|Declined||None||T3268 Database replication lag issues (tracking)|
|Duplicate||None||T108551 Database locked error while publishing article using CX|
|Resolved||aaron||T95501 Fix causes of replica lag and get it to under 5 seconds at peak|
|Resolved||aaron||T116425 Rename user creates lag on enwiki|
This caused for the second time in a week lag on db1036, afecting all s2 users' watchlist, contributions and recent-changes. I think this merits an unbreak now.
(First one was T141340).
As a way to try to mitigate this (but not fully solved, I will try to load balance this host with another to give it double the resources (but this may not work).
Here it is the list of queries (I didn't copy it here to avoid exposing account info), they are not individually that large, maybe a wait for slaves was missing (or it does not wait for slaves with 0 weight but a specific role?)
LoadBalancer::waitForAll() does not check 0-load slaves, so if it can't keep up with the other DBs it would end up in trouble.
OTOH, we might not care about 'vslow'/'dump' so much, so checking them all might not be good either. Some middle ground would be best.

::::::::

QUESTIONS TO ANSWER |
1. In the thread on database replication lag, why does the last comment call for "Some middle ground"? Answer in one to three sentences.
2. Continue the thread on database replication lag after its final comment.

INFORMATION PROVIDED |
::::::::

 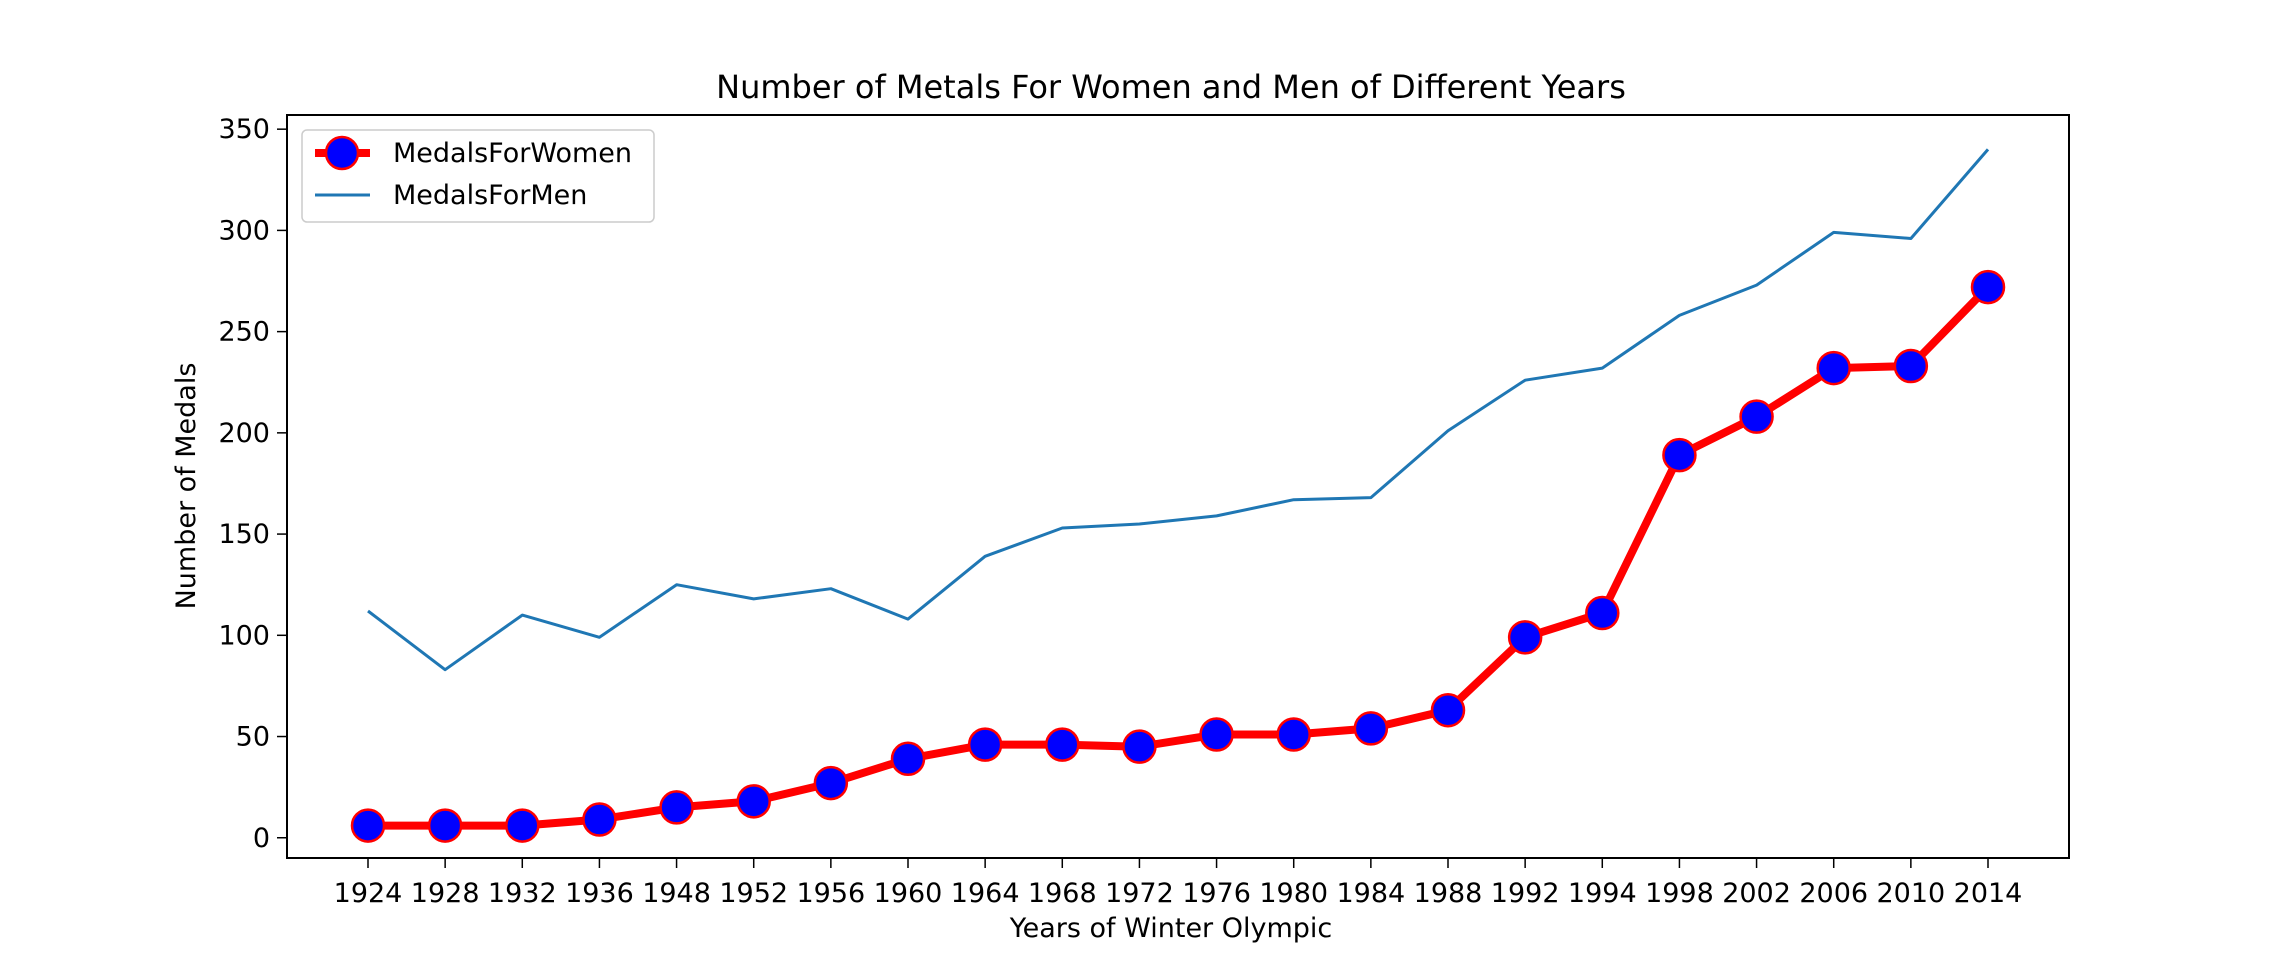 I want to click on y-tick-label: 150, so click(x=244, y=534).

::::::::

ANSWERS FOR EACH ITEM |
1. LoadBalancer::waitForAll() does not check 0-load slaves, so one that can't keep up with the other databases would end up in trouble. Checking them all might not be good either, because 'vslow' and 'dump' may not matter as much.

2.
There was slave lag on Meta-Wiki (s7) causing writes to be locked for more than three minutes a little while ago. I suspect (but not completely sure) that it was also related to a global rename that was done at about the same time. https://meta.wikimedia.org/wiki/Special:CentralAuth/Derakhshan contains 7000+ edits on fawiki which is also s7. Probably worth more investigation.
I don't think a 7k row rename matters. I do however see a huge spike in write query time warnings in DBPerformance log on huwiki (also s7) at the moment. They come from recentchanges updates (rc_patrolled updates) in ChangeNotification jobs.
I can confirm the long running writes on the master were from queries such as:
UPDATE /* RevisionReviewForm::updateRecentChanges */ `recentchanges` SET rc_patrolled = '1' WHERE rc_cur_id = '148' AND rc_type = '1' AND (rc_timestamp <= '20160724202301')